かじられる

三度目の殺人のかじられるのレビュー・感想・評価

三度目の殺人(2017年製作の映画)
3.9
自分の顔を見たことがありますか?

僕らは鏡やガラスを使ってしか自らを認識することができない。
顔色さえ光の加減によって微妙に色彩を変えていく。そこに立つのはあくまで仮の姿。百度立てば百度とも違う顔。
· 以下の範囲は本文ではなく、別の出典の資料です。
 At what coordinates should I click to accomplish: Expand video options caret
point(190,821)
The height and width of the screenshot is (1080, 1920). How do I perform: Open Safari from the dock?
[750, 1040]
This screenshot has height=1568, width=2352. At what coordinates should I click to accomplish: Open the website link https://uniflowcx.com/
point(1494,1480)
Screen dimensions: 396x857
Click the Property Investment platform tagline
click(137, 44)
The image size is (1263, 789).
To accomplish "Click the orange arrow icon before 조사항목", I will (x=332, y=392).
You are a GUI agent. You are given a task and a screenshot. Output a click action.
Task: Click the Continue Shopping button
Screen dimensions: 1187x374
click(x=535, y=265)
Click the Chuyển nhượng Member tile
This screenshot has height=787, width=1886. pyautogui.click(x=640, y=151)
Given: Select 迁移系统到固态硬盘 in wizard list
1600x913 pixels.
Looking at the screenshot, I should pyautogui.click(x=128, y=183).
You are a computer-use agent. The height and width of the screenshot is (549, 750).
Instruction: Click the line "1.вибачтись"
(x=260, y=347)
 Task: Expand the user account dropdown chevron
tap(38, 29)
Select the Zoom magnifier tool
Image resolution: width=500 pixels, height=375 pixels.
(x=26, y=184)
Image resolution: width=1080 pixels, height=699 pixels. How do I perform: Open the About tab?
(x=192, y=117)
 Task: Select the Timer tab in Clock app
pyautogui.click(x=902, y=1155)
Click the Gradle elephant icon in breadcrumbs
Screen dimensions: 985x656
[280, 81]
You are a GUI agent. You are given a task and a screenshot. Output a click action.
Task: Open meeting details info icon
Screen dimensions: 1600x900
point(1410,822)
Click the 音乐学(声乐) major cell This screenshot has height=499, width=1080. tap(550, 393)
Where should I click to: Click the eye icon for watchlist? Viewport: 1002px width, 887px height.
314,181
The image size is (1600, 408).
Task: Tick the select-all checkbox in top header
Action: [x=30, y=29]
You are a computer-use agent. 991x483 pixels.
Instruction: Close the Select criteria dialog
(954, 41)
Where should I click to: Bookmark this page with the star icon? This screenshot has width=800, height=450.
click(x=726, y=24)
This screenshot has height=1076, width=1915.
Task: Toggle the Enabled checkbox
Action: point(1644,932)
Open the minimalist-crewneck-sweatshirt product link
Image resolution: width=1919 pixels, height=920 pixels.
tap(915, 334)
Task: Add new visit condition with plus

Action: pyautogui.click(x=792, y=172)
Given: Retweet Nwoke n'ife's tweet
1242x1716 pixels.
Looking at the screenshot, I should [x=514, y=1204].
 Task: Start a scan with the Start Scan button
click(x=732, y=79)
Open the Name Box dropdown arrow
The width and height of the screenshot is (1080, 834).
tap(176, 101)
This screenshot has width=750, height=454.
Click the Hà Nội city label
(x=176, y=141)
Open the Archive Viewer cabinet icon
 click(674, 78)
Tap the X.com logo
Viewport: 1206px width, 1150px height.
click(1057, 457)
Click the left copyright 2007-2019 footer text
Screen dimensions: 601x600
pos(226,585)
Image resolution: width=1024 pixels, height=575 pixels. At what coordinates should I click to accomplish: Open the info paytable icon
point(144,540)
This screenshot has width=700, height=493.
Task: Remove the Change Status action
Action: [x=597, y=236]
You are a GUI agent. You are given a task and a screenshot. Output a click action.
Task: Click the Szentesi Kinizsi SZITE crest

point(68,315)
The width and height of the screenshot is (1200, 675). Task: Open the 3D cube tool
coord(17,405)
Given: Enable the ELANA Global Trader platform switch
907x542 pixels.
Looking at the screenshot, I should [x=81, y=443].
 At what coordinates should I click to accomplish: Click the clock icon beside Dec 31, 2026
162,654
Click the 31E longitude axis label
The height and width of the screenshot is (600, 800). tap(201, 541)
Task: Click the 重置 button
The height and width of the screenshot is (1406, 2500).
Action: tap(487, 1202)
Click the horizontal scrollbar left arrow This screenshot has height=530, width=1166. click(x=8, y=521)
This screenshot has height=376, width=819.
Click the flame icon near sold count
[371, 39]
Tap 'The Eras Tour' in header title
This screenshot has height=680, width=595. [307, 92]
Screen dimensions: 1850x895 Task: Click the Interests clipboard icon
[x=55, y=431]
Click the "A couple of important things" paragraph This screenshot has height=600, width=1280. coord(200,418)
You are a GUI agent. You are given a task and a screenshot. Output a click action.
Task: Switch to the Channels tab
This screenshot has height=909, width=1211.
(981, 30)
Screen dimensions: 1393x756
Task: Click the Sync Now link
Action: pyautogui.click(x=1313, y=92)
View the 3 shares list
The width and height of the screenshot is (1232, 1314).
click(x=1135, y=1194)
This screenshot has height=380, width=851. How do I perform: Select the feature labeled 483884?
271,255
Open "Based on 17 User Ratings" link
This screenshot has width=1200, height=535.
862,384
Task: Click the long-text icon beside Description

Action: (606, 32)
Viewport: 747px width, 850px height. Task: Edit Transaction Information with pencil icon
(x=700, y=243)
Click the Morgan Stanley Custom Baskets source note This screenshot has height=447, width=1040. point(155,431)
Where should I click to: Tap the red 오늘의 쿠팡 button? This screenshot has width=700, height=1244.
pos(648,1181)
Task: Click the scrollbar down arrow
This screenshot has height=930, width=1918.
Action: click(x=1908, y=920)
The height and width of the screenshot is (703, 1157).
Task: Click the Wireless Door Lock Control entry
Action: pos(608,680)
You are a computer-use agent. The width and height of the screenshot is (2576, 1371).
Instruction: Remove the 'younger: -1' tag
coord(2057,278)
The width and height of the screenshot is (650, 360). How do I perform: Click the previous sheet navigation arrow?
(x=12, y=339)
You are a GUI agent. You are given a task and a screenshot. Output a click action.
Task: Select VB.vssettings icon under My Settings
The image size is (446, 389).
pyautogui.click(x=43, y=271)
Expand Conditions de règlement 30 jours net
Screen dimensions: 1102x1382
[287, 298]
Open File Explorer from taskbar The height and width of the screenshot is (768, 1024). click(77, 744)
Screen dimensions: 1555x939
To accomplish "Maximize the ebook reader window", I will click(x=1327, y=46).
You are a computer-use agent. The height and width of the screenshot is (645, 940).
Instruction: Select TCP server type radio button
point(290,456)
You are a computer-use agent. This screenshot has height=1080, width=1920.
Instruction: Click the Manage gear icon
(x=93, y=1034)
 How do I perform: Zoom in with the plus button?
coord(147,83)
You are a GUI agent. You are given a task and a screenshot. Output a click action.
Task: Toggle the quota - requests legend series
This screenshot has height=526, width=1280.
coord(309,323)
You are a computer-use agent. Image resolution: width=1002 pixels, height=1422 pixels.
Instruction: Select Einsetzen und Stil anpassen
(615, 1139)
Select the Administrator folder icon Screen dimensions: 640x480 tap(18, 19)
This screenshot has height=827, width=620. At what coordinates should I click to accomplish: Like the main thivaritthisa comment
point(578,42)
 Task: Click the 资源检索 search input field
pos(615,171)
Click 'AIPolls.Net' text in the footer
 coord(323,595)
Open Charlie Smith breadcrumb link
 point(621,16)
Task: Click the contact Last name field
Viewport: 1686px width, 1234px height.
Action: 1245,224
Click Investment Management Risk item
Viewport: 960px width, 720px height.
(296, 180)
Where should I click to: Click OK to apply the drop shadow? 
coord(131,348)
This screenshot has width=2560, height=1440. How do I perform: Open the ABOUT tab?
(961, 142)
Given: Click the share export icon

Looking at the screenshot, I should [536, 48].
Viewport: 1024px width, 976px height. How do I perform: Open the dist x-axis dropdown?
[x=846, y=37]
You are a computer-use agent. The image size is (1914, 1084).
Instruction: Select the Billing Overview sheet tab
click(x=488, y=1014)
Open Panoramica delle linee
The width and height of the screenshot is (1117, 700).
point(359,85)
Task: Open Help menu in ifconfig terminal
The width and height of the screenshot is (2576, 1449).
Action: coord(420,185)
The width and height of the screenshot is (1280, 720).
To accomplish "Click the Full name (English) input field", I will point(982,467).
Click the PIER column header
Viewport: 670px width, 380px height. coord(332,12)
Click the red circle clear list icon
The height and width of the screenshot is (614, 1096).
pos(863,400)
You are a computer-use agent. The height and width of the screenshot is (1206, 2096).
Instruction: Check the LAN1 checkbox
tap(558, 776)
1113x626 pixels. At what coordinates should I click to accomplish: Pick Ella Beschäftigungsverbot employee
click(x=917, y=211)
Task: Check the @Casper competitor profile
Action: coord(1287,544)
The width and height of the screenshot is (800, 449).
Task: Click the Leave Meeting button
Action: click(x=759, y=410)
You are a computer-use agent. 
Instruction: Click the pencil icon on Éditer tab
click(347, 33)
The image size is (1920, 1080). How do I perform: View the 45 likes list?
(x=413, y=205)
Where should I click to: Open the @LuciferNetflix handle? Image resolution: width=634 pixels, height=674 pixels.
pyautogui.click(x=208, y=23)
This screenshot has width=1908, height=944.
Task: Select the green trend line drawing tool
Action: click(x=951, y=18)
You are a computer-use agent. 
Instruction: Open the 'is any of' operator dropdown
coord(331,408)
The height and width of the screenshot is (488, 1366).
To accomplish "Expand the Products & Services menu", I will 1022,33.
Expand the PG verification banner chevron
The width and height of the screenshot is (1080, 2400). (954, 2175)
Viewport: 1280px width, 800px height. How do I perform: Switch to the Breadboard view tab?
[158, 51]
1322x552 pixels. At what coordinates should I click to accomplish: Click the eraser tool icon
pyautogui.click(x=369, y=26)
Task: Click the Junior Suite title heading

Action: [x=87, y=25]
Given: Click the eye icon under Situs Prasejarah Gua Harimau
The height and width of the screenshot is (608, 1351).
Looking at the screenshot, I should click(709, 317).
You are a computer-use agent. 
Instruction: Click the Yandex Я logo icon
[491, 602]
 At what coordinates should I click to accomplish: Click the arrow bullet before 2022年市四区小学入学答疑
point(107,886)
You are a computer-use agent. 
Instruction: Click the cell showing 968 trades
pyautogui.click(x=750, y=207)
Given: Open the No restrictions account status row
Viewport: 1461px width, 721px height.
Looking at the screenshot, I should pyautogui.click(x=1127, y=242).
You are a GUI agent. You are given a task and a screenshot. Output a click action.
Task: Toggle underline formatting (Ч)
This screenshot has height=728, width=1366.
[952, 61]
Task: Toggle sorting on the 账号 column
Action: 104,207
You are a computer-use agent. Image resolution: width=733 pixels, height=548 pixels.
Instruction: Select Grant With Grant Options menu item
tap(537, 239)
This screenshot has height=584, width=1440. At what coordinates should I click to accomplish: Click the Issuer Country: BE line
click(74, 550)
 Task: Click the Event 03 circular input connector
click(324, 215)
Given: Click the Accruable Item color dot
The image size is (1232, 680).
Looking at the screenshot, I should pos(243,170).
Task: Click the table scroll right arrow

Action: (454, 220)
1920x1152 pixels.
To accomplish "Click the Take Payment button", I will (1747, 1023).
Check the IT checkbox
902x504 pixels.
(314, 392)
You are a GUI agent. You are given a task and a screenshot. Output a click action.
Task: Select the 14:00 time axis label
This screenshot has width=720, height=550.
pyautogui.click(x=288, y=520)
同様に、被告の三隅(役所広司)の言葉はすべて虚実であり、真実。重盛(福山雅治)がその本質に迫ろうとすればするほど、藪の中。

あるのは解釈。
それも、世間に浸透する常識という名のただの偏見。信じたいことしか信じない身勝手な忖度。

全き真実などどこにも存在しない。

咲江(広瀬すず)の言動も疑問に満ち、重盛は事件の虚点にしか辿りつけない。

ただ司法の矛盾において三人は渾然たる十字架を描く。

杓子定規な正義で被告人を断罪し、世間を宥めて平穏を装う。

問われたのはその罪なのか、本人なのか、同じ人間が同じ人間をどう淘汰するのか、幾重にも重なる人間性に肉薄できるのか。

裁かれたのは接見室の向こうでなく、良識と呼ばれるこちら側だ。

その虚偽に隔たりはなく、両者は皮肉にも重なり合う。

誰とも知らず最初の一歩を進め。迷妄の末、立ち止まるその十字路で。